Methods reporting in the fMRI literature
Originally at https://metascience.shaunagm.net/post/48945136667/methods-reporting-in-the-fmri-literature
I spent three years working in fMRI labs. To this day it’s not clear to me if the field has exceptionally ambiguous standards, or if it’s only one of many scientific subfields based around new technology struggling to define good practice. Whether it’s got company or not, neuroimaging certainly has issues.
A paper by Joshua Carp in NeuroImage reviews the methodology of 241 recent fMRI articles:
The present study evaluated research reports according to a checklist adapted from the guidelines promulgated by Poldrack et al. (2008). Checklist items were grouped into five categories: experimental design, data acquisition, processing, statistical modeling, and visualization. In all, 179 methodological decisions were collected for each article. Parameters that could not be determined from the published reports were classified as missing. Parameters that were not relevant to particular papers (e.g., smoothing kernel for studies that did not report using spatial smoothing) were classified as not applicable.
You can view reporting rates of these 179 decisions, without subscribing to the journal, here and here.
They also looked at sample sizes across studies, and found that they average 15 subjects per group. They calculated power for each study and found that only 2.3% of the studies would have 80% power to find even a large (.8) effect size.
As described by Ioannidis (Ioannidis, 2005b), the rate of false positive results increases with the flexibility of analysis procedures. Thus, it is important to determine how many analytic strategies can be used to explore a given experiment.
As described above, the studies in the present sample were coded for 21 optional analysis procedures, ranging from experimental design to data visualization. Across the 241 studies, 223 unique combinations of analytic techniques were observed. In other words, there were nearly as many unique analysis pipelines as studies in the sample. Arguably, however, data visualization techniques like activation figures and tables do not constitute analysis. After collapsing across these visualization procedures, 207 unique pipelines were observed—again, nearly as many analysis methods as studies.
The order of processing procedures also permits substantial flexibility in analysis.
From the discussion:
Critically, however, the present results show that many published reports omit a number of key data collection and analysis parameters (Fig. 2 and Fig. 3). Over one third of studies did not describe the number of trials, trial duration, and the range and distribution of inter-trial intervals. Fewer than half reported the number of subjects rejected from analysis; the reasons for rejection; how or whether subjects were compensated for participation; and the resolution, coverage, and slice order of functional brain images.
Important methodological details were also omitted from descriptions of data analysis. Less than half of the studies in the present sample reported whether images were corrected for differences in slice acquisition timing or coregistered to high-resolution scans. Nearly half did not report whether temporal filtering was conducted; less than one fifth reported whether temporal autocorrelations were modeled. A minority of studies described the reference slice used for slice-timing correction, the reference image used for motion realignment or spatial normalization, and how or whether images were corrected for nuisance variables like head motion or physiological artifacts.

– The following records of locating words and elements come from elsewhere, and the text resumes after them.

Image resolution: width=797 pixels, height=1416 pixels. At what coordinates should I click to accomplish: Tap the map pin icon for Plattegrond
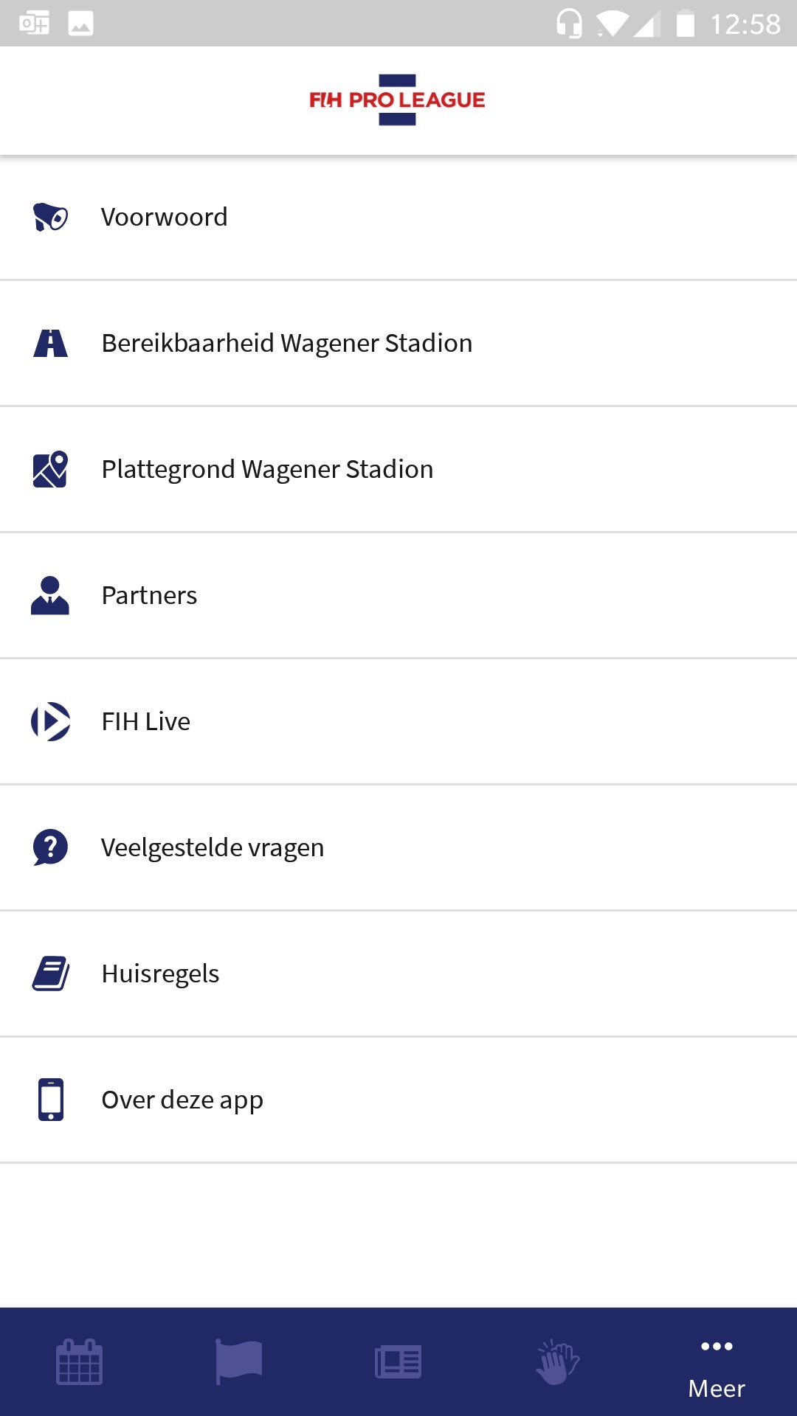pos(50,469)
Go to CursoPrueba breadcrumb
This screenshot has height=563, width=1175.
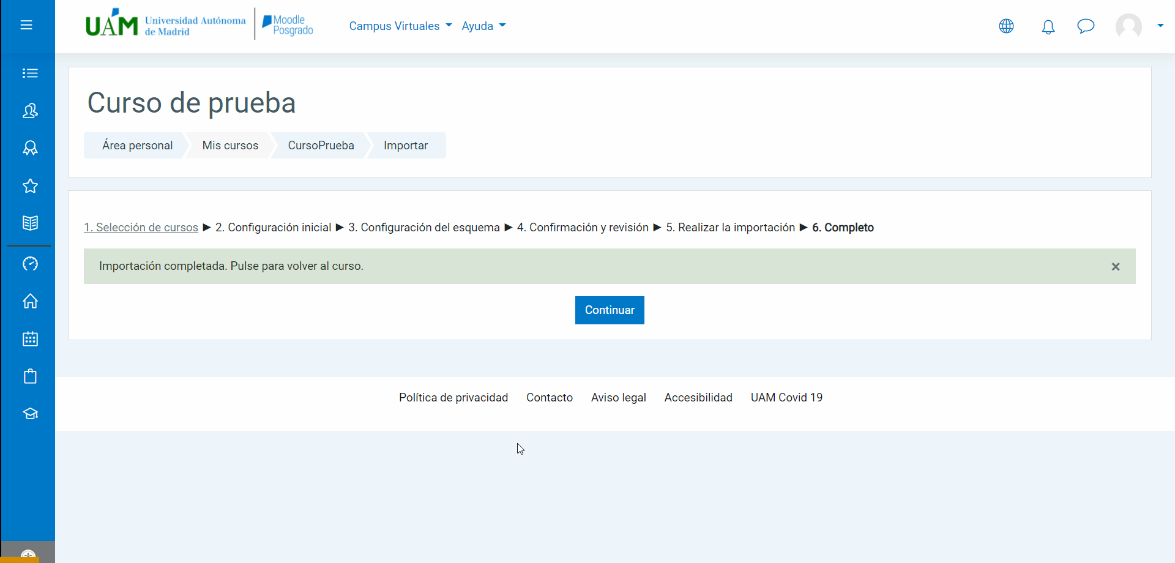[321, 146]
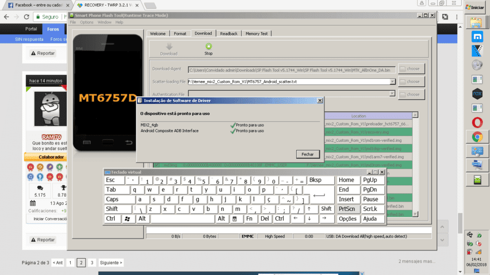Viewport: 490px width, 275px height.
Task: Expand the Scatter-loading File dropdown
Action: [393, 82]
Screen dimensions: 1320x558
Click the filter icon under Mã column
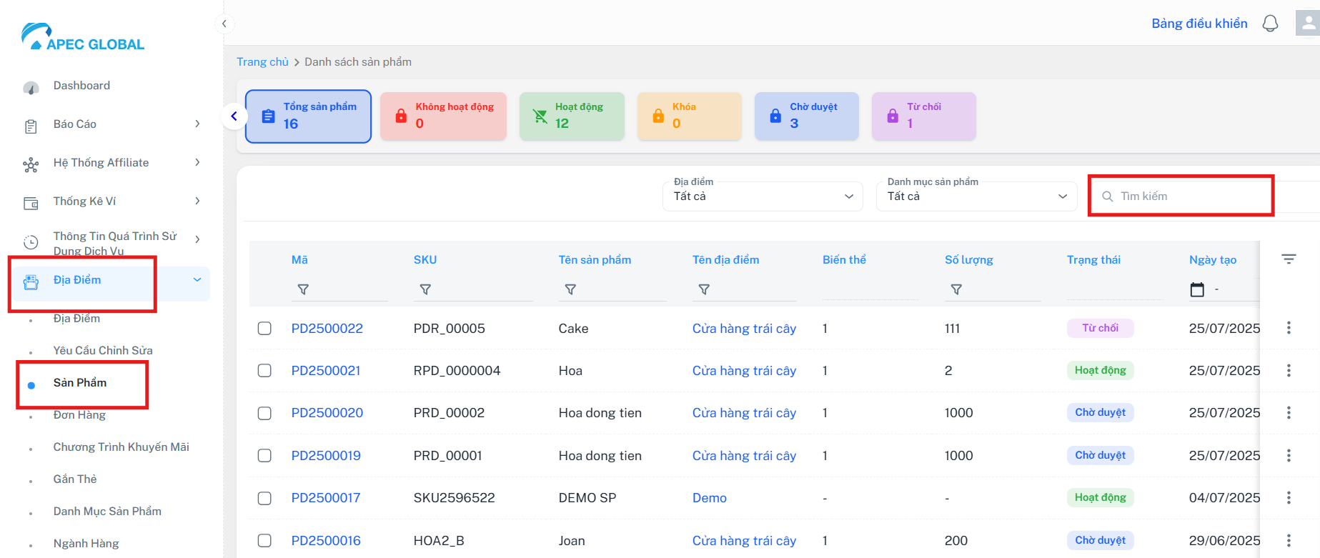point(303,289)

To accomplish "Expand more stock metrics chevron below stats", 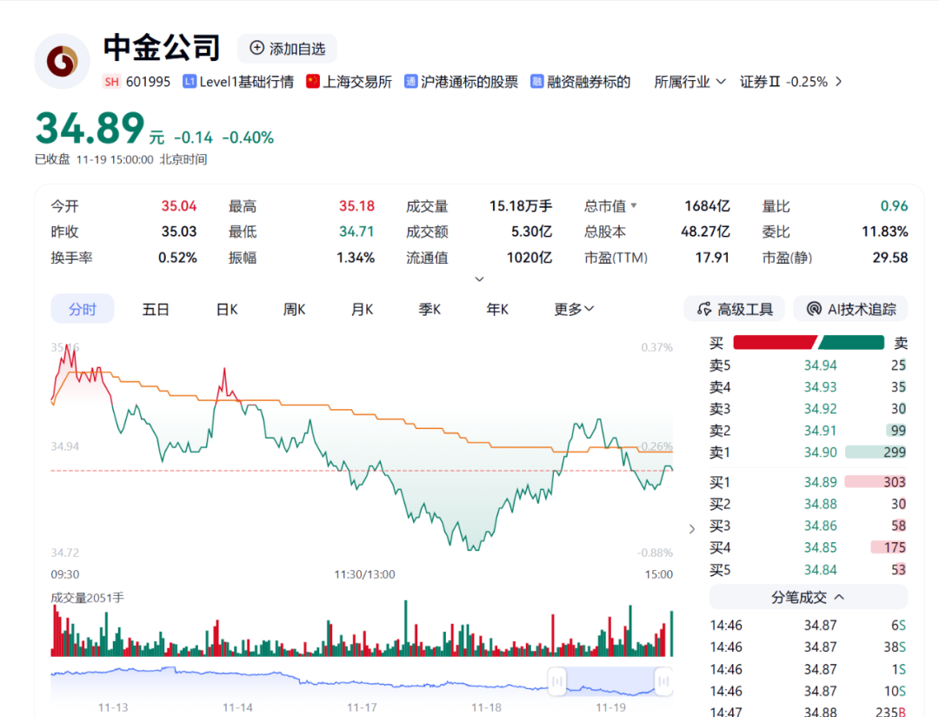I will tap(479, 279).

Countless studies have demonstrated that these methodological choices can have profound effects on research outcomes (e.g.,Dale, 1999,Lund et al., 2005,Mumford and Nichols, 2008,Sladky et al., 2011 and Zhang et al., 2009). The widespread omission of these parameters from research reports, documented here, poses a serious challenge to researchers who seek to replicate and build on published studies. Changing even a single critical methodological decision may qualitatively alter the results of an experiment; changing many decisions at once may exert profound and unpredictable effects on research outcomes. For example, following the failure of one research group (Nieuwenhuis et al., 2007) to replicate a high-profile finding from another lab (Brown and Braver, 2005 and Brown and Braver, 2007), both groups cited differences in methodological parameters like sample size, number of trials, inter-stimulus interval, and even subject nationality in explaining the divergent results. In sum, methodological choices matter, and reporting them matters, too.